Smallpox - Chem-Bio-Rad Suspicion
There are 4 clinical subtypes of smallpox: ordinary, modified, flat, and hemorrhagic; 90% of all smallpox cases were ordinary. Modified smallpox occurs in persons that have already been vaccinated against smallpox. Flat and hemorrhagic smallpox are very severe and rare.
Humans are the only known hosts of the variola virus; there are no animal or insect vectors. Smallpox is extremely contagious, with only 5-10 virions sufficient to produce infection. It is easily spread person to person by respiratory droplets and/or contact with bodily fluids, lesions or scabs, and contaminated clothing or bedding. On rare occasions, in enclosed spaces, it has been transmitted by virus carried in the air. Patients are most contagious from about 24 hours before the typical rash first appears until the scabs heal and fall off. The incubation period lasts from 3-17 days, during which time the patient is not contagious.
Smallpox, in all its forms, was declared eradicated in 1980. The virus is stored in only 2 laboratories, the CDC in Atlanta and The Institute for Virus Preparations in Moscow, Russia.
Smallpox is classified as a Category A bioterrorism agent because of its ease of dissemination, contagiousness, and high mortality rate. The most likely method of dispersal would be as an aerosol, but simply having an infected individual walk around infecting others is also a likely mode of dissemination. One case of smallpox most certainly represents a terrorist attack.

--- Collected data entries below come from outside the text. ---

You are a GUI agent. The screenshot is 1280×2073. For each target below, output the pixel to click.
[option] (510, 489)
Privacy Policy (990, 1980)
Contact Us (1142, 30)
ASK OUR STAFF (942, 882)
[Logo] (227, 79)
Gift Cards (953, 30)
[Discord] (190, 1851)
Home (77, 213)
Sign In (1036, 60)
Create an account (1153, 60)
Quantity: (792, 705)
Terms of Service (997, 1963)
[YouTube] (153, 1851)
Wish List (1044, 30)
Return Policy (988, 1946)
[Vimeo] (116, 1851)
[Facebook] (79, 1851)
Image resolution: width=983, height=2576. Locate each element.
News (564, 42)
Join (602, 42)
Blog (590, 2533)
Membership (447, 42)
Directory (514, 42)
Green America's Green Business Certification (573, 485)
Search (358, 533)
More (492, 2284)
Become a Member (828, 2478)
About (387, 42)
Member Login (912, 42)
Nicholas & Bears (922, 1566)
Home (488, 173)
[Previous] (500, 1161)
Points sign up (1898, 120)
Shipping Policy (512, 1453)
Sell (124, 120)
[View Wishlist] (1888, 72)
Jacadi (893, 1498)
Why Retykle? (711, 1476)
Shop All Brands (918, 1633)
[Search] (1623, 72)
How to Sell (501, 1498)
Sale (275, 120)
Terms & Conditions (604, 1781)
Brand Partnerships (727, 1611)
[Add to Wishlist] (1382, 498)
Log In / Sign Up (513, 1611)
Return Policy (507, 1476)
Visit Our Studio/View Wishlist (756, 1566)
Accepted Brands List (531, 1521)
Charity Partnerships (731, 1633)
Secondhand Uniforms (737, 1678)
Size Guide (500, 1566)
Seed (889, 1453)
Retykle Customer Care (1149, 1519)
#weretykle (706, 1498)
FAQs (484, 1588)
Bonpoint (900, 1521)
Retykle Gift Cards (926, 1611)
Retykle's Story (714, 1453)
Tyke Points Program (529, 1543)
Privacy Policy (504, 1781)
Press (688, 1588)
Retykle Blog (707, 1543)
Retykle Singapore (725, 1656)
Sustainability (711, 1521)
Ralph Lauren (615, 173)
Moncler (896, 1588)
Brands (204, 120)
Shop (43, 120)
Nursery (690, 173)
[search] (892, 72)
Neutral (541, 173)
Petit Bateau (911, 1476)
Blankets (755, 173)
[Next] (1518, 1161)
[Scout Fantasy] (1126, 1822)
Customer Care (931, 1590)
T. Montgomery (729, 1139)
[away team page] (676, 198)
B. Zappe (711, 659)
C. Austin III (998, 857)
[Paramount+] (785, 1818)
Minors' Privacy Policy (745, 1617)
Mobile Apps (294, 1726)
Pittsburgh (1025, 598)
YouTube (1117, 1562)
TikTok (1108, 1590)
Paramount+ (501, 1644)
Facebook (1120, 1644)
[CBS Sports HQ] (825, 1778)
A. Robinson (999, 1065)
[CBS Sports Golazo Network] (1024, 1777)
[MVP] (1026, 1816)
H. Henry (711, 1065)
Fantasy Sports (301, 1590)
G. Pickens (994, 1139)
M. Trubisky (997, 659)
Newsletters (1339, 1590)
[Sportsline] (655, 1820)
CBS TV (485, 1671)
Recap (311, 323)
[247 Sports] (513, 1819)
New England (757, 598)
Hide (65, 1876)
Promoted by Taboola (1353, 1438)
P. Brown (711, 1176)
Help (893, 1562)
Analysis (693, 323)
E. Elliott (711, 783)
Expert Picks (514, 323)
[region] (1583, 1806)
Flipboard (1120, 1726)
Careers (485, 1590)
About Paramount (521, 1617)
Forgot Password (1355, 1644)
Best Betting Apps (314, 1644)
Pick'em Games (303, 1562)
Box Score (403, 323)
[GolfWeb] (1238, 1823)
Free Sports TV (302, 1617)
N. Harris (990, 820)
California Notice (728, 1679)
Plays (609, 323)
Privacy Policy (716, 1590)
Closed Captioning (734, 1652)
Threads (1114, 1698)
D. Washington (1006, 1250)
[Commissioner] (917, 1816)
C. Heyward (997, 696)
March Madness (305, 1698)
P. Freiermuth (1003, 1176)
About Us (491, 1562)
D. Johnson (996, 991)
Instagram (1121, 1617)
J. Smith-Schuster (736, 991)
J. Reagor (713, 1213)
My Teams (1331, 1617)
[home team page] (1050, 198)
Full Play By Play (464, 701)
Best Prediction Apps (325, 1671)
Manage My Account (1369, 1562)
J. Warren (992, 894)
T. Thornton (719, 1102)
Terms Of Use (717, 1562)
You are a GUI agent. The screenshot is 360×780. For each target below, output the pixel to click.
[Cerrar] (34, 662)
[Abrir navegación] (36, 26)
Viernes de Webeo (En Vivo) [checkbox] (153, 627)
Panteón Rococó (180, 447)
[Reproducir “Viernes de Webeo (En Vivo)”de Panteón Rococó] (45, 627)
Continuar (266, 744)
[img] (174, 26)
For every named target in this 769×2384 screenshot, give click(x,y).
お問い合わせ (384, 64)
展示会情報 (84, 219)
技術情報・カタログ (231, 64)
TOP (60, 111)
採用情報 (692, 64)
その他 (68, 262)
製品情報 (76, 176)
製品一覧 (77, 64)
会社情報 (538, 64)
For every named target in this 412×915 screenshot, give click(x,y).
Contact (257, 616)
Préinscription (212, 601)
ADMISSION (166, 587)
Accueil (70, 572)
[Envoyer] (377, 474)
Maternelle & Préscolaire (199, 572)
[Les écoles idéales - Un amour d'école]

The initial symptoms of smallpox include a prodrome of high fever, chills, headache, backache, malaise, and vomiting. Severe abdominal pain and delirium can also be present. After 2-4 days, a rash of macules and papules appears in the mouth and on the face and extremities and spreads to the rest of the body, including the palms and soles. The lesions of the rash evolve uniformly to vesicles and pustules after 1-2 days. They usually umbilicate and crust over on about the eighth day; scabs then form and fall off, leaving pitted scars. Pregnant individuals may be at increased risk for severe illness from smallpox.
After 2 weeks of infection, death can occur from a toxemia secondary to circulating immune complexes or from secondary infection. Encephalitis is a possible complication. Hemorrhagic and flat forms are fulminant – with mortality rates approaching 100% – and do not display the typical umbilicated papules.
The only people at risk for smallpox outside of a bioterrorist attack are those maintaining authorized stocks in laboratories at the CDC in Atlanta and in Moscow. Terrorist groups may be exposed if they are growing stocks of the virus for illicit purposes.
B03 – Smallpox
67924001 – Smallpox
- In disseminated varicella (chickenpox), lesions are in multiple stages of development.
- In the Democratic Republic of the Congo, monkeypox had near identical lesions; however, in a 2003 outbreak in the United States, this was not the case, as lesions were present at various stages simultaneously. Generalized vaccinia was previously mistaken for smallpox during eradication efforts in the 1960s and '70s. If smallpox vaccination is occurring, generalized vaccinia should be considered within the differential diagnosis.